> _Dataset excerpts_:
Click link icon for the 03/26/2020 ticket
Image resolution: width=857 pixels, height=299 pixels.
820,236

...

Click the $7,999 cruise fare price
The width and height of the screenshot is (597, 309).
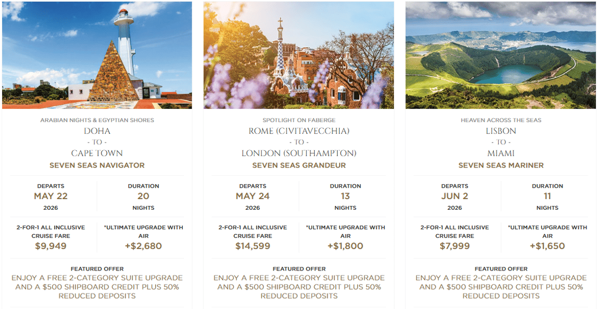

==

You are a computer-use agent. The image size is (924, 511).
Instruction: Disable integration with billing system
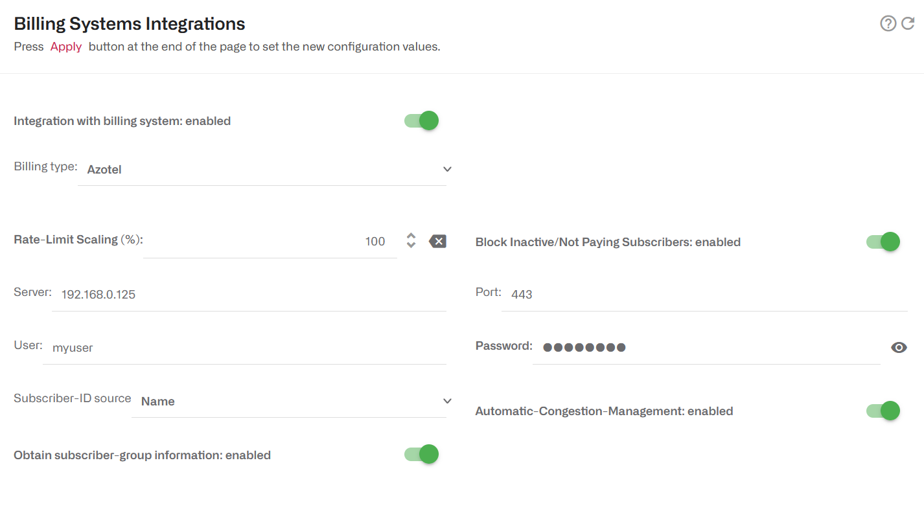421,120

> _Your objective_:
Reproduce the lines above, beginning at the line with "Click the $7,999 cruise fare price" and stopping after the line with "The width and", exactly as they are.

> _Expected answer_:
Click the $7,999 cruise fare price
The width and height of the screenshot is (597, 309).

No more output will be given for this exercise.